舒微刚到园区大门,看见一辆熟悉的红色跑车从里面开出来,车型和车牌她都认得是谢嘉礼的车。
她快走两步给他的车让出门口的位置,谢嘉礼以为她没有认出他,按了下喇叭又降下车窗,挥了挥手慢悠悠地说道:“走了啊。”
路景澄今天早上说了要和谢嘉礼打球,他俩应该是刚散。
球馆在靠近路边的一个青年潮玩社区里面,外面看设计风格是现代工业风,外面的墙壁上是球馆的名称和巨大的logo。
球馆名字叫“望月52”,logo是一个很纤细的月牙形状和三颗星星。
舒微轻轻地蹙了蹙眉,不禁猜测这家球馆名字和logo的寓意,但被门口的工作人员说话的声音打断。

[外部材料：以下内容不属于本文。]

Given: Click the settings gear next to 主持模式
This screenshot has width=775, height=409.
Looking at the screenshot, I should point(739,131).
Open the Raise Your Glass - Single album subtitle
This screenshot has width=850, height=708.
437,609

舒微礼貌回应工作人员的话:“你好,我来找今天在这里打球的一位路先生,路灯的路。”
工作人员随即明白,这位气质温婉的小姐就是老板说的人,马上起身带她进馆。
望月球馆面积很大,记不清到底绕了几个球场和休息区,终于看见那抹熟悉的颀长身影。
路景澄也看见了她,扔了手里的水朝她跑过来。
“我们走吧。”舒微冲他说道。
看见他头发是微湿半干的,猜到他应该是才洗了澡换了衣服。